This article is part of Football League World’s ‘Terrace Talk’ series, which provides personal opinions from our FLW Fan Pundits regarding the latest breaking news, teams, players, managers, potential signings and more…

Blackpool were put in a difficult position back in the summer when head coach Neil Critchley opted to depart Bloomfield Road to become Steven Gerrard's right-hand man at Aston Villa.

Critchley had only been in charge for two seasons on the Fylde coast but had led the Seasiders to League One play-off success in his debut campaign, then consolidated the club back in the Championship with a 16th-placed finish the following year.

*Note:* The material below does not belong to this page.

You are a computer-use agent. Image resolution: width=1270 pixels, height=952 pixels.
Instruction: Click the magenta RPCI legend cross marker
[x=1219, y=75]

The allure of working with Gerrard and for a Premier League club - even as a number two - was clearly too much of a pull though, and off Critchley went - to be replaced by an individual Blackpool fans already knew in Michael Appleton.

 

 

 

 

Appleton had already been manager of the Tangerines back in 2012, but he moved across to Blackburn Rovers after managing just 11 league games and being in charge for 64 days.

Nine years later though and Appleton returned, this time to work under Simon Sadler and not the Oyston family, but results haven't exactly gone as planned or expected.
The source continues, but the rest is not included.